I noticed this recent paper on the arXiv by *Patel et al.* entitled, “Orbits of massive satellite galaxies – II. Bayesian Estimates of the Milky Way and Andromeda masses using high precision astrometry and cosmological simulations”, in which the authors consider an inference problem on the periphery of current ABC & pseudo-marginal methods. In this case the authors are interested in estimating the virial mass of the Milky Way given observational estimates of some of the orbital elements (proper motion, radial velocity, etc.) with respect to Andromeda. These data enter their model as (independent) Normal likelihoods for the observations given the latent (‘true’) values of those observables; the latter being imagined drawn from a prior which is represented by the drawing of Milky Way-like galaxy groups from a cosmological N-body simulation. The catch here is that the simulation is expensive and is not able to be run directly by the authors, so all inferences must be made from a pre-compiled catalog containing a finite number of mock galaxy groups drawn from this prior.

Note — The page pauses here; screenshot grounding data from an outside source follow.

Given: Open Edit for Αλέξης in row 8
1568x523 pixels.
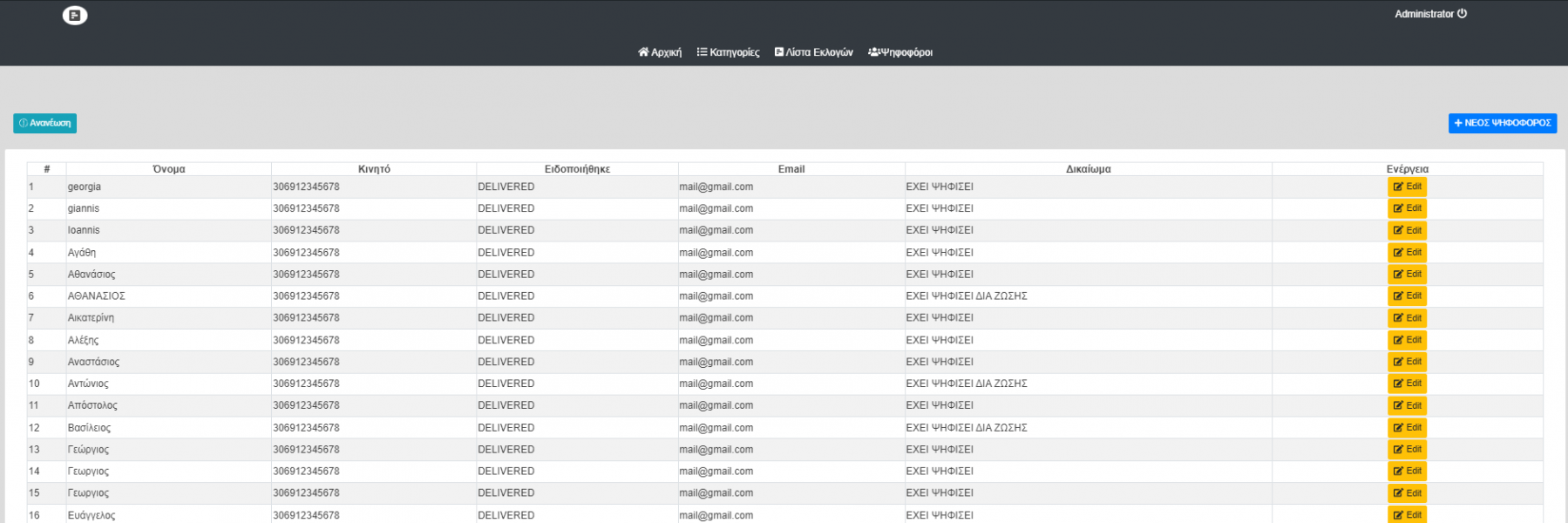Looking at the screenshot, I should (1407, 340).
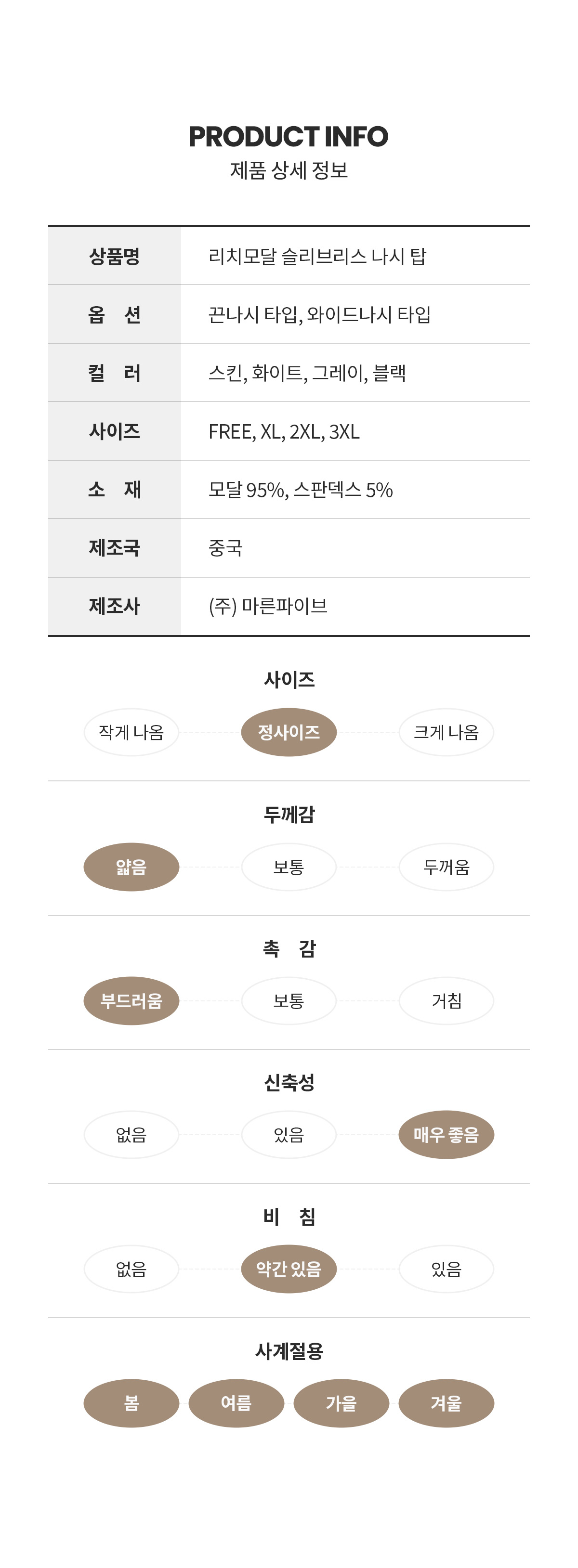The height and width of the screenshot is (1568, 578).
Task: Choose 두꺼움 under 두께감
Action: tap(447, 867)
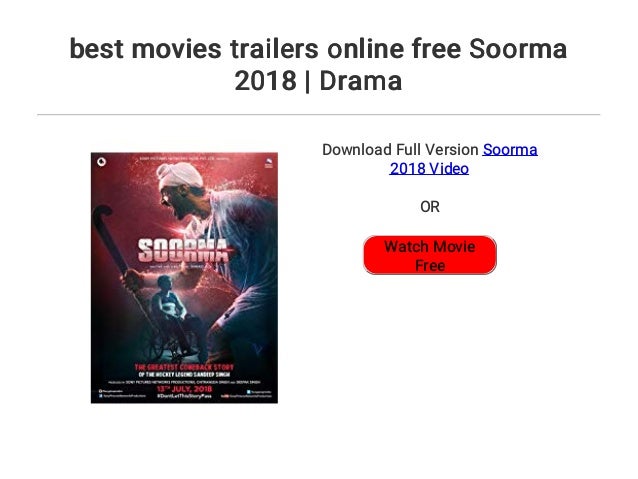Click the YouTube icon on poster's bottom edge
The width and height of the screenshot is (638, 479).
(x=224, y=396)
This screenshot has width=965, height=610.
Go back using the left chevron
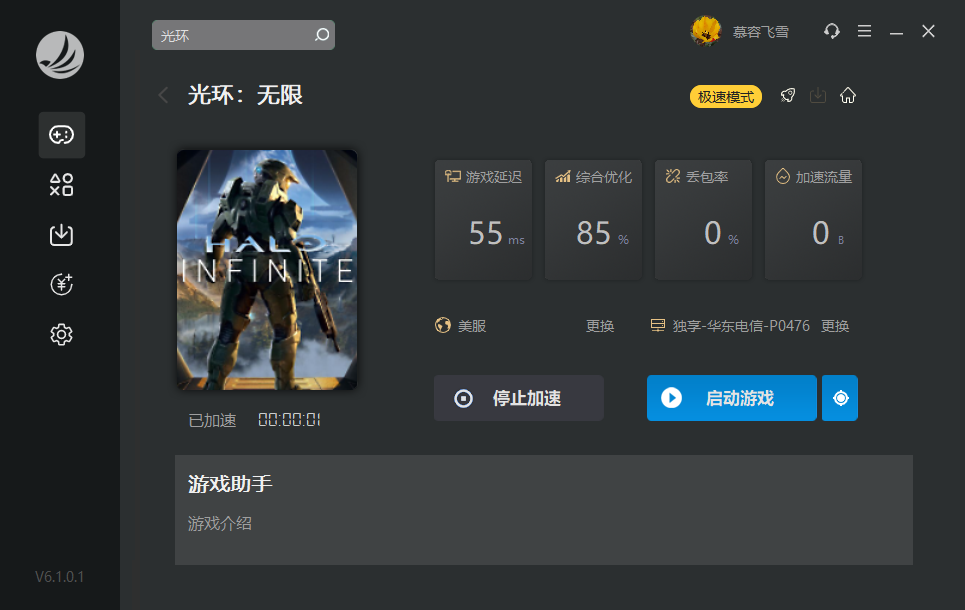click(x=164, y=96)
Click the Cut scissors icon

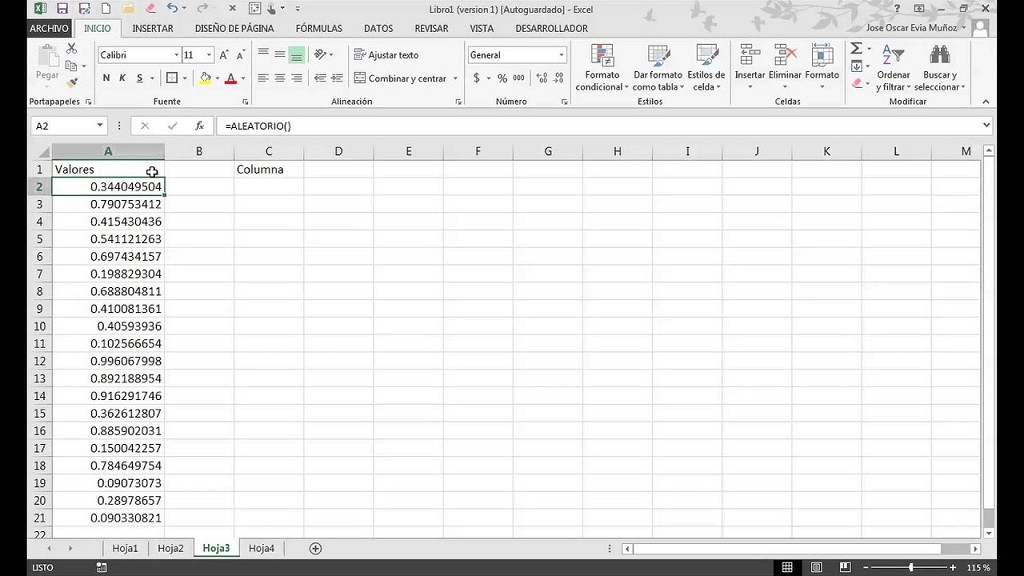tap(71, 48)
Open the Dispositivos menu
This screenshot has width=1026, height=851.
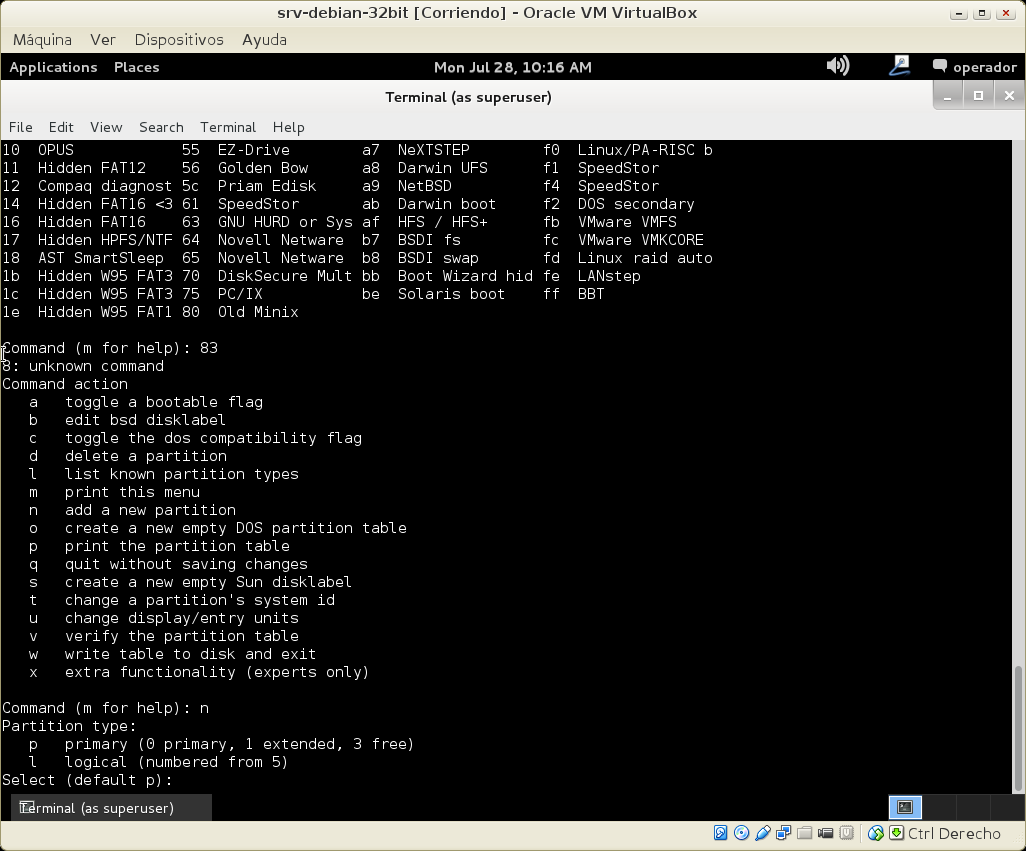179,39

This looks at face values like an ABC or pseudo-marginal problem in the sense that there is a reliance on mock datasets, but in fact there are (ignoring cosmological parameters, which are held fixed) no free parameters in the simulations: all the simulations are there for is to represent the prior on the latent variables of Milky Way-like galaxy groups: virial masses and orbital elements. For the present paper the authors approximate the posterior for the Milky Way virial mass using an importance sample re-weighting scheme formed by weighing each mock galaxy by the likelihood of observing a subset of its orbital elements. In one set of experiments these are the the satellite’s maximum circular velocity, its separation from the host, and its total velocity today relative to the host galaxy; and in another set of experiments these are the satellite’s maximum circular velocity and the magnitude of its orbital angular momentum.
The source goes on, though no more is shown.